Other Businesses and Corporate
Other businesses and corporate comprises Finance, the group's aluminum asset, interest income and costs relating to corporate activities. The third quarter's result includes a net gain of $78 million in respect of non-operating items. This includes a net credit of $96 million in relation to new, and revisions to existing, environmental and other provisions. Also included in the result, but not treated as a non-operating item, is a charge resulting from new, and revisions to existing, vacant space provisions.
BP Group Chief Executive, Lord Browne, concluded:
"World economic growth has been sustained. US economic growth appears to have slowed compared to the second quarter, but growth in Europe and Asia has been robust. The near-term global outlook is for slower but resilient growth.
"Crude oil prices averaged $69.60 per barrel (Dated Brent) in the third quarter of 2006, similar to the second quarter average and nearly $8 per barrel above the same period last year. After peaking above $78 per barrel in early August prices have declined and in early October were below $60 per barrel. Ample inventories, a perceived lessening of geopolitical tensions, and a lack of hurricane-related disruptions have contributed to the decline. OPEC members have announced an intent to reduce production.

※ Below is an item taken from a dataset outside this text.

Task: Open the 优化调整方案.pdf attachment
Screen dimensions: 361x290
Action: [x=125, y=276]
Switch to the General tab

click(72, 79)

"US natural gas prices averaged $6.58/mmbtu (Henry Hub first of month index) in the third quarter, $0.22/mmbtu below the second quarter average and nearly $2/mmbtu below the same period last year. Gas continued to trade at a discount to residual fuel oil. Domestic production growth retained its momentum, and consumption outside the power sector remained sluggish. Gas in storage at the end of September was 12% above the five-year average. Prices should be supported by seasonally rising winter demand.
"UK gas prices (NBP day-ahead) in the third quarter averaged 33.72 pence per therm, slightly below the second quarter but 15% above the same period last year. Since the peak in late July, prices have fallen significantly, facilitated by fewer North Sea maintenance closures, LNG imports, and most recently, the testing of the Langeled pipeline. Rough storage is full and import capacity has increased, easing most concerns over winter supply availability.

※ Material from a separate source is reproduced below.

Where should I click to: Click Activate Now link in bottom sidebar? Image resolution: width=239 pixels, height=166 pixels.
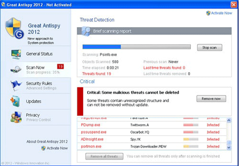[x=57, y=148]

"The global average indicator refining margin fell to $8.40/bbl in the third quarter of 2006, down more than $4/bbl versus the second quarter and by a similar amount versus the third quarter last year. Margins were strong in July and August but fell away sharply during September on the end of the US gasoline season, limited hurricane activity and growing product inventory levels. So far in October, margins have averaged around $5/bbl, and should be underpinned in the near term by the autumn refinery turnaround program and demand for distillates once colder weather arrives.

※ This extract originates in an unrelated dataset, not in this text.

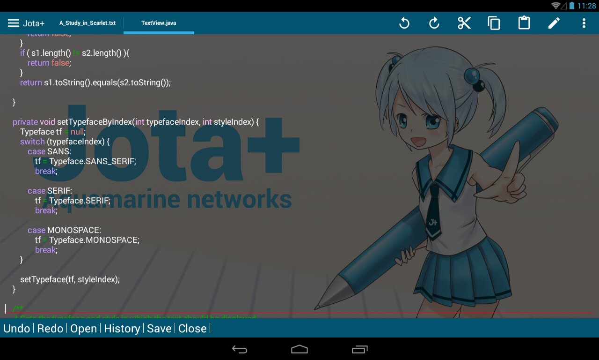
Task: Open the Android recent apps button
Action: coord(359,349)
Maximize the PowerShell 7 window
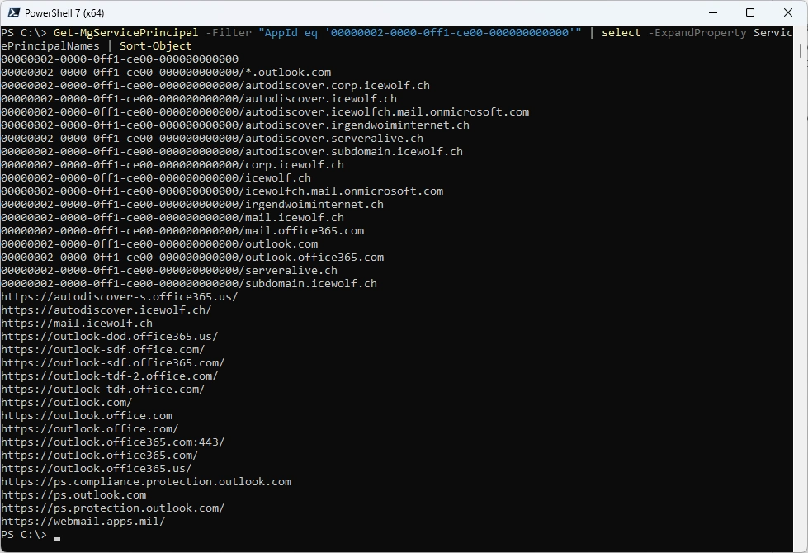This screenshot has height=553, width=808. click(x=750, y=12)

"Retail margins increased significantly in August and September due to a steady fall in the cost of product, leaving average retail margins for the third quarter above the previous two quarters. More stable raw material costs during October to date and an increase in competitive pressures suggest that marketing margins in the fourth quarter are likely to be weaker.
"The UK Government's announced increase in the North Sea supplemental tax rate has been enacted. This increase has two effects; first to create a one-time deferred tax charge and second to increase current tax to reflect the 2006 impact of the higher rate, which is retroactive to the start of the year. The full year aggregate effective tax rate is expected to be around 37%.
"Our strategy is unchanged. We continue to execute it with discipline and focus. Production for the year is expected to be around 3.950 mmboe/d, lower than in 2005 due principally to divestments and the impact of higher prices on entitlements under Production Sharing Contracts. Capital expenditure excluding acquisitions is expected to be around $16 billion for the year. Divestment proceeds are expected to be around $6 billion."